[TEXTE FOURNI]
========================================

Smail Chergui dénonce une guerre par procuration en Libye

Le Commissaire à la paix et à la sécurité de l’Union africaine (UA), Smail Chergui, a déclaré mardi que la Libye était devenue le théâtre d’une guerre par procuration entre acteurs extérieurs défendant leurs propres intérêts nationaux.

«La situation est encore compliquée par le fait que la Libye est devenue essentiellement un champ de bataille par procuration entre certains acteurs extérieurs qui défendent leurs intérêts nationaux par le biais de mandataires locaux», a indiqué Smail Chergui lors d’un briefing au Conseil de sécurité sur la Libye. Le commissaire de l’UA qui s’exprimait par vidéo conférence depuis Addis Ababa, a relevé qu’il était impératif pour la communauté internationale de reconnaître «l’ingérence extérieure toxique sans précédent en Libye».
Ces acteurs extérieurs ont contribué à inonder la Libye d’armes, créant un environnement propice au développement de l’activité des groupes terroristes, a indiqué M. Chergui. «Ces interférences aggravent la situation déjà instable sur le terrain», a-t-il alerté en lançant un appel aux différents acteurs à «œuvrer dans l’intérêt du peuple libyen et de la souveraineté et l’intégrité territoriale de la Libye». Les combats en Libye ont aussi entrainé de nombreuses alliances entre des milices armées et les deux autorités rivales, le gouvernement d’Union Nationale (GNA) et l’armée nationale Libyenne (ANL), a-t-il fait remarquer. Actuellement, le rythme alarmant de la détérioration de la situation en Libye exige un cessez-le-feu immédiat et la mise en place de couloirs sécurisés pour l’acheminement de l’aide humanitaire.
A Tripoli, l’intensification des affrontements entre les deux camps rivaux a eu des effets dévastateurs sur les migrants africains, notamment sur les détenus dont certains auraient été utilisés comme boucliers humains ou obligés à participer aux combats, selon le commissaire de l’UA. «Au-delà de notre coordination avec l’Organisation internationale pour les migrations et l’Union européenne sur cette question, des efforts supplémentaires sont requis d’urgence», a ajouté Smail Chargui, soulignant que l’UA demeurait convaincue qu’il n’y pas de solution militaire à la crise libyenne

La Libye risque la partition
Lors de ce briefing, l’émissaire de l’ONU pour la Libye, Ghassan Salamé, a présenté un rapport alarmant sur la situation en Libye qui, selon lui, risque de «s’enfoncer dans une guerre civile et entrainer sa partition indélébile». Salamé a déclaré qu’il avait passé deux ans en espérant éviter de faire un tel briefing au Conseil de sécurité. «Je ne joue pas les cassandre (figure de la mythologie grecque qui prédisait l’avenir) mais les violences autour de Tripoli ne sont que le début d’une longue et sanglante guerre dans la rive sud de la méditerranée qui mettrait davantage en danger la sécurité des voisins immédiats et méditerranéens» de la Libye, a-t-il affirmé. Le chef de la Manul a noté que plusieurs rapports avaient fait état de la présence d’extrémistes et de personnes faisant l’objet de mandats d’arrêt par la Cour pénale internationale (CPI) au sein des deux camps rivaux.

========================================

[EXTRAIT DE DONNÉES]

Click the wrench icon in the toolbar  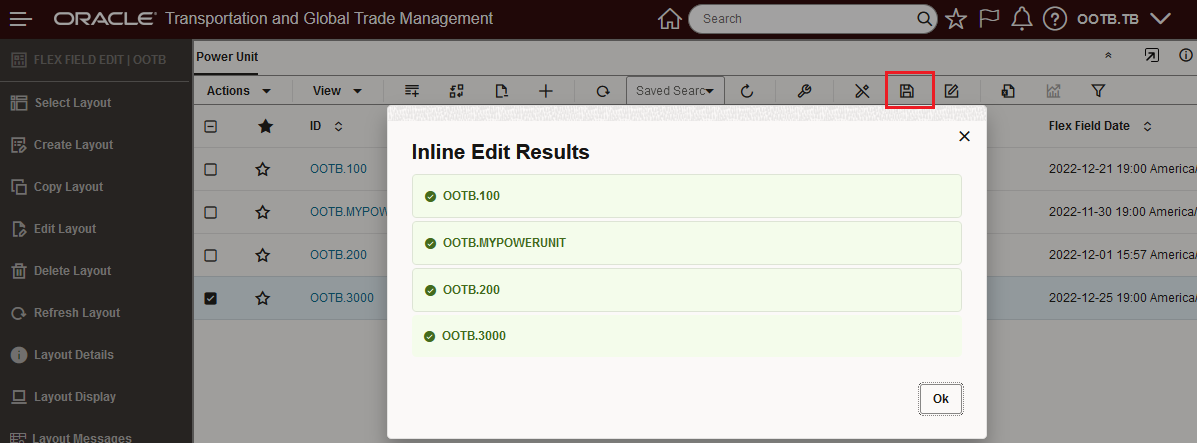[804, 91]
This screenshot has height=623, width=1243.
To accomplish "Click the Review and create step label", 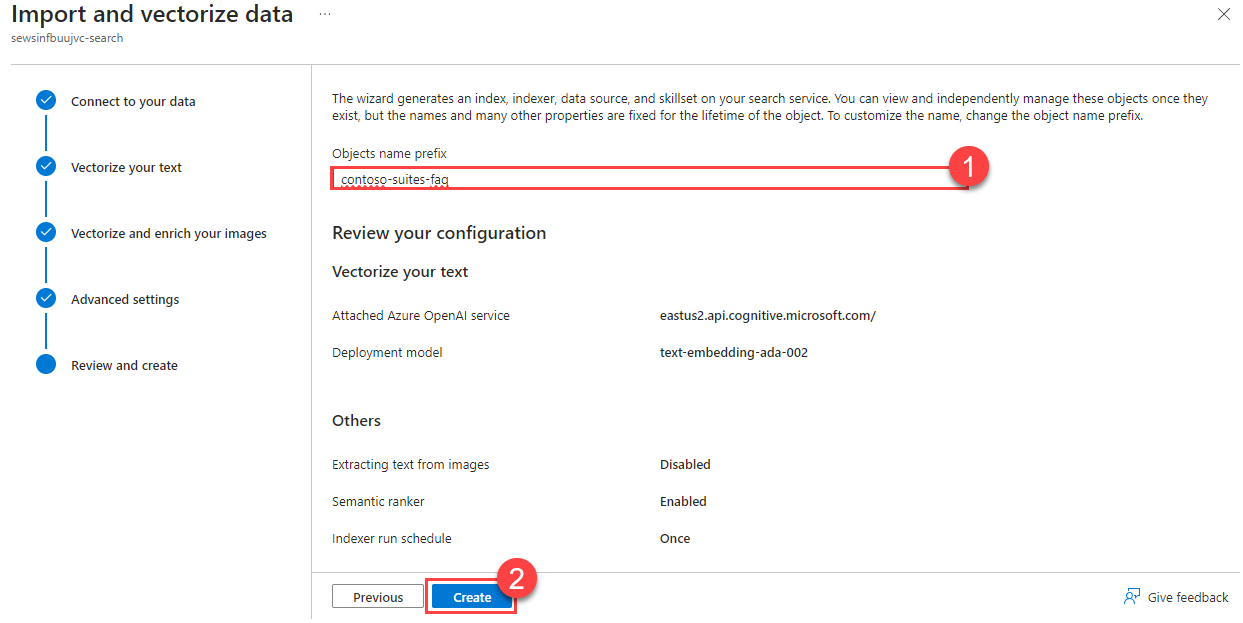I will coord(124,364).
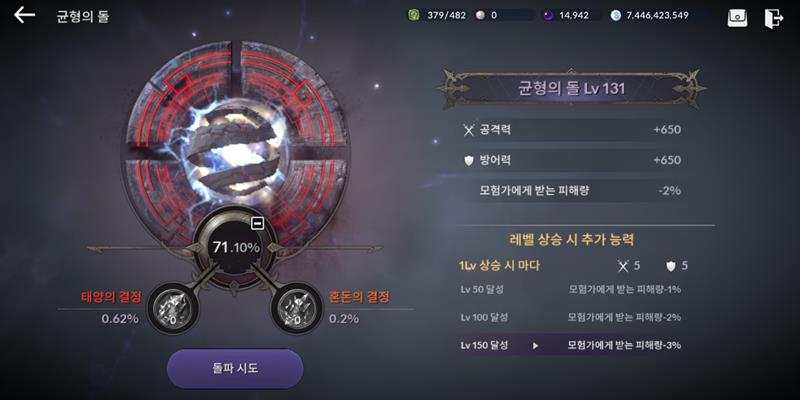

========================================

[CONSIGNE A]
D'après le texte fourni, depuis quelle ville Smail Chergui intervenait-il par vidéoconférence ?
[CONSIGNE B]
Restituez mot pour mot le passage du texte fourni qui commence par « Ces acteurs extérieurs » et se poursuit jusqu'à « de l’aide humanitaire. ».
Appuyez-vous exclusivement sur le texte fourni.

[SOLUTION RÉDIGÉE A]
Depuis Addis Ababa.

[SOLUTION RÉDIGÉE B]
Ces acteurs extérieurs ont contribué à inonder la Libye d’armes, créant un environnement propice au développement de l’activité des groupes terroristes, a indiqué M. Chergui. «Ces interférences aggravent la situation déjà instable sur le terrain», a-t-il alerté en lançant un appel aux différents acteurs à «œuvrer dans l’intérêt du peuple libyen et de la souveraineté et l’intégrité territoriale de la Libye». Les combats en Libye ont aussi entrainé de nombreuses alliances entre des milices armées et les deux autorités rivales, le gouvernement d’Union Nationale (GNA) et l’armée nationale Libyenne (ANL), a-t-il fait remarquer. Actuellement, le rythme alarmant de la détérioration de la situation en Libye exige un cessez-le-feu immédiat et la mise en place de couloirs sécurisés pour l’acheminement de l’aide humanitaire.